Malgré le maintien des canaux diplomatiques, des responsables français décrivent une relation proche de la rupture. Alger met en place, selon eux, une politique visant à effacer la présence économique française en Algérie et les échanges commerciaux ont chuté depuis l’été de près d’un tiers. Selon des sources diplomatiques citées par Reuters, l’Algérie a entrepris ces derniers mois un effort concerté pour durcir l’environnement économique des entreprises françaises en Algérie, notamment pour les exportateurs de blé, ignorés dans les appels d’offres.

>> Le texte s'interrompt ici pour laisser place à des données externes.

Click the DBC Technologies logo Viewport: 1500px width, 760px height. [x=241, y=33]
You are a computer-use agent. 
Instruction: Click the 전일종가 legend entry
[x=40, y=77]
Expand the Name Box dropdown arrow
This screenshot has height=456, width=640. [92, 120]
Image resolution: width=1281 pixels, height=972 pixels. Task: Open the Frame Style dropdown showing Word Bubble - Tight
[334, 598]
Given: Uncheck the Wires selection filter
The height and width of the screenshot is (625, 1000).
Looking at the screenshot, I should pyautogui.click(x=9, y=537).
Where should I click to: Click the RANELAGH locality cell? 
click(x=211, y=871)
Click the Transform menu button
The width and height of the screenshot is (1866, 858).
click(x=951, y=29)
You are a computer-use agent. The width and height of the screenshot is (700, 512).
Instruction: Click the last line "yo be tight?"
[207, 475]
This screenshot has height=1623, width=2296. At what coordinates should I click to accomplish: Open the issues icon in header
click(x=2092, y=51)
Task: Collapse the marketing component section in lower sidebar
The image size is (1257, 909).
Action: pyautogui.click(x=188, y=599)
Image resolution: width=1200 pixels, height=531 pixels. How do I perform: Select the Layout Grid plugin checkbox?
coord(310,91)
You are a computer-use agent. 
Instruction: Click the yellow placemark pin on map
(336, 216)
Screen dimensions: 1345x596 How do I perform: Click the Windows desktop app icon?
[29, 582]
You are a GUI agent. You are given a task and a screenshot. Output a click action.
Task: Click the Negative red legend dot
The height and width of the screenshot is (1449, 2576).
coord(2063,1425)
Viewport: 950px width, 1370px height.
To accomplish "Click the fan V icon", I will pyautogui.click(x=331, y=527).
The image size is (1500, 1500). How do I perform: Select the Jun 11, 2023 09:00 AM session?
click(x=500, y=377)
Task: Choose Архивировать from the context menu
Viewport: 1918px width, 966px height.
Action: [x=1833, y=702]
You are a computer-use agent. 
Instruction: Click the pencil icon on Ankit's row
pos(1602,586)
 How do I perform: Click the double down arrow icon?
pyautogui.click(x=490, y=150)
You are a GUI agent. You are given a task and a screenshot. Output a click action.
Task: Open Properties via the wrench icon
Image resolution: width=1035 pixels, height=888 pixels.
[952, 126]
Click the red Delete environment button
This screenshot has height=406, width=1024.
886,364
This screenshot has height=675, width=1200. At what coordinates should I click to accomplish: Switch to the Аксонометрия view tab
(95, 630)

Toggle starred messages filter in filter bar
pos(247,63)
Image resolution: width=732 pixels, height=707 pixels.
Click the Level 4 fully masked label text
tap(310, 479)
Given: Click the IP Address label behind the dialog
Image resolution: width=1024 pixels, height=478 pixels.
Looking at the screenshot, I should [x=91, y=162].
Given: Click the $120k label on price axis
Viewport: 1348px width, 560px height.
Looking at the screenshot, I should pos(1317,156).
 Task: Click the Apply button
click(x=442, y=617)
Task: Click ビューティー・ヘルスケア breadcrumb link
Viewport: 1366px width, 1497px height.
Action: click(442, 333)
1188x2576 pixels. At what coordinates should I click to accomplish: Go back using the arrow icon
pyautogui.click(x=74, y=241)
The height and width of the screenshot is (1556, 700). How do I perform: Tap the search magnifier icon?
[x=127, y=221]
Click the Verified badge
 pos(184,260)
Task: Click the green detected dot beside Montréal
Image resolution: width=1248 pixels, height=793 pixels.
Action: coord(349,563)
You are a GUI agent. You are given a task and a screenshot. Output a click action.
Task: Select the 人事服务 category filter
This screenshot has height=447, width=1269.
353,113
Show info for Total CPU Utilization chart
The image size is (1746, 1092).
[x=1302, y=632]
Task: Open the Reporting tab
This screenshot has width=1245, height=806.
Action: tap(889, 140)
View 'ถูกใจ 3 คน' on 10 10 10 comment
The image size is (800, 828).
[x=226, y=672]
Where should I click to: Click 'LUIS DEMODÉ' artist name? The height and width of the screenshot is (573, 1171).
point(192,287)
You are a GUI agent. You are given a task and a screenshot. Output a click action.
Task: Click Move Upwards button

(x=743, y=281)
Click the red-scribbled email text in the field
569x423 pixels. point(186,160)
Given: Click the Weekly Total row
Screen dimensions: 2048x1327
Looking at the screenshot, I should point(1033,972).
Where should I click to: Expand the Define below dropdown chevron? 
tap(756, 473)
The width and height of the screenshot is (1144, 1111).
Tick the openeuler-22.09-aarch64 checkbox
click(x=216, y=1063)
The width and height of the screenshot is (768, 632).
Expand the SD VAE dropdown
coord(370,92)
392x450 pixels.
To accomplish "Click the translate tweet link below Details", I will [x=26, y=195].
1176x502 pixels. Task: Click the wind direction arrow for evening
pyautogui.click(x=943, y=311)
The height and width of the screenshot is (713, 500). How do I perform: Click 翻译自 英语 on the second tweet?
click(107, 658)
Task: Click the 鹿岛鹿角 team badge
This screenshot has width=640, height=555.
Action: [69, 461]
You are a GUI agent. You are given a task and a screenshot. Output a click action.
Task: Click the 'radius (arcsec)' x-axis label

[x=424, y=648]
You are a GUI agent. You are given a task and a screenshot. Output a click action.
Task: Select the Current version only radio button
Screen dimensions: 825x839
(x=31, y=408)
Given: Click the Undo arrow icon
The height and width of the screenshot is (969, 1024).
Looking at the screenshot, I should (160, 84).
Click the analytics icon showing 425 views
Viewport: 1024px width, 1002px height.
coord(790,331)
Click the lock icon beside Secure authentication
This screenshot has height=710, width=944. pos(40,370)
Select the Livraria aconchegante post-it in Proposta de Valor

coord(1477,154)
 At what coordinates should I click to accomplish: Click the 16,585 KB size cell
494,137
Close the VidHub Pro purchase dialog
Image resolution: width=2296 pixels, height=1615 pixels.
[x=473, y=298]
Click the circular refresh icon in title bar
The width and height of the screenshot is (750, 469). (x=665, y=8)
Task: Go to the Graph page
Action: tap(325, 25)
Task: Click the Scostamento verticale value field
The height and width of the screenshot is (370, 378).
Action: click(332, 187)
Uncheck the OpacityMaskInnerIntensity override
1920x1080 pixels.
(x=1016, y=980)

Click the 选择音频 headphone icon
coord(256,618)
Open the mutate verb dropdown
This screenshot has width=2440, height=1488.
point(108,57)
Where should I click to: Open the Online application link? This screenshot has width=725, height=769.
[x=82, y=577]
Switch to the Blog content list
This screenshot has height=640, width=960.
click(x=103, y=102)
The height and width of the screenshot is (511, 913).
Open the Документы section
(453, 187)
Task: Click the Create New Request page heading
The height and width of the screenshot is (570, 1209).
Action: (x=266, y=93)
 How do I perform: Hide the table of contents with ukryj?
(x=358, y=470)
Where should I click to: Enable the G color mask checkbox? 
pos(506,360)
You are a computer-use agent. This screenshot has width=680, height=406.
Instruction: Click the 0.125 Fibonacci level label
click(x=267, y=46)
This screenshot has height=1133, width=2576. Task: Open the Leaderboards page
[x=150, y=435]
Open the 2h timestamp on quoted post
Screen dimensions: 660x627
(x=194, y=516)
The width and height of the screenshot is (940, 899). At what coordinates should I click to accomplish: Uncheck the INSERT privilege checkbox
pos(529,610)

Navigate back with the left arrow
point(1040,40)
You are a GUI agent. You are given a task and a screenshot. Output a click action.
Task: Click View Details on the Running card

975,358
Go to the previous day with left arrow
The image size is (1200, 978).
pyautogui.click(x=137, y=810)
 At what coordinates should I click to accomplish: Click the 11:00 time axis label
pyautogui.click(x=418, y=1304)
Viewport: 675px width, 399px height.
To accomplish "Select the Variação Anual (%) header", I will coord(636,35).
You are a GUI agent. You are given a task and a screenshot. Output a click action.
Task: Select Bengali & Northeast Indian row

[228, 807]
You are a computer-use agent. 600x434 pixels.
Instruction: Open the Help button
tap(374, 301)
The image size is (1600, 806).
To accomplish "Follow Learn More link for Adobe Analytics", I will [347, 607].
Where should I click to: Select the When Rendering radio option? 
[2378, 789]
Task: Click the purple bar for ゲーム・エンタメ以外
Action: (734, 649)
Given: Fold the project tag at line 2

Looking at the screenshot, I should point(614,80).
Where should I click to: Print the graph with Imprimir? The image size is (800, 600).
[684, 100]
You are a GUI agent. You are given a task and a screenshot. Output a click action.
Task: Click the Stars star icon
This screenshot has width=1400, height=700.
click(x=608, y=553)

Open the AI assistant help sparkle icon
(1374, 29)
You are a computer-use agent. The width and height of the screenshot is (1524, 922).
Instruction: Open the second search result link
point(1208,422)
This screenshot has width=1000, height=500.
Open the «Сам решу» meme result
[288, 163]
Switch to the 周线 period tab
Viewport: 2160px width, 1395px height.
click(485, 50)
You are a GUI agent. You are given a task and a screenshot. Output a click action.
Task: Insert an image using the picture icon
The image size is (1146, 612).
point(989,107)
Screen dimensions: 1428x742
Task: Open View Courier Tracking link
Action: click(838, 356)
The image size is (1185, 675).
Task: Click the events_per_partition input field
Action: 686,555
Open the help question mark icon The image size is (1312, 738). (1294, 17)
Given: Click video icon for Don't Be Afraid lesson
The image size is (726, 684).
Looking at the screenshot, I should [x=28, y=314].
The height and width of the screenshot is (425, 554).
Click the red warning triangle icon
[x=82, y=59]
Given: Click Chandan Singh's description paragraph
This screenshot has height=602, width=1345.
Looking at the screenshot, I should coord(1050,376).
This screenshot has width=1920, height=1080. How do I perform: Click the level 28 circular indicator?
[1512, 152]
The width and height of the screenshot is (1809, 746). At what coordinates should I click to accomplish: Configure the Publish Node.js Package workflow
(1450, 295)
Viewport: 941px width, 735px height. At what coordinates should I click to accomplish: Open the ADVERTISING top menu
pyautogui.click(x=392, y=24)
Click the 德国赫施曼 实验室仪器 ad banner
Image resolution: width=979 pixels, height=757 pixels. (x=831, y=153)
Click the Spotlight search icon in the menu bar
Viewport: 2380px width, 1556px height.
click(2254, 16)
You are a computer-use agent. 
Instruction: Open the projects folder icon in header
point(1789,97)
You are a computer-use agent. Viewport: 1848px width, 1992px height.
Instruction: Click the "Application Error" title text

Le bras de fer concerne aussi la sphère politique et culturelle. Le 6 janvier, Emmanuel Macron estimait que l’Algérie entrait « dans une histoire qui la déshonore » en détenant « de manière totalement arbitraire » l’écrivain Boualem Sansal, dont l’état de santé s’est détérioré ces dernières semaines. Jeudi dernier, le renvoi en France par Alger d’un influenceur que Paris souhaitait expulser a été largement commenté par la classe politique, le ministre de l’Intérieur Bruno Retailleau estimant que l’Algérie cherchait à « humilier » son ancienne puissance coloniale. « C’est une violation des textes qui régissent notre relation et c’est un précédent que nous considérons comme grave », a estimé Jean-Noël Barrot.

Dans un communiqué publié samedi, le ministère algérien des Affaires étrangères a démenti chercher l’escalade avec la France et accusé une extrême droite française « revancharde et haineuse ainsi que ses hérauts patentés au sein du gouvernement français » de mener une campagne de désinformation à son égard. Dans un communiqué, La France insoumise (LFI) a de son côté accusé Bruno Retailleau d’« entretenir l’escalade et de tenter de forcer la confrontation », rappelant que des millions de Français « vivent une relation directe d’affection et de fraternité respectueuse avec le peuple algérien ».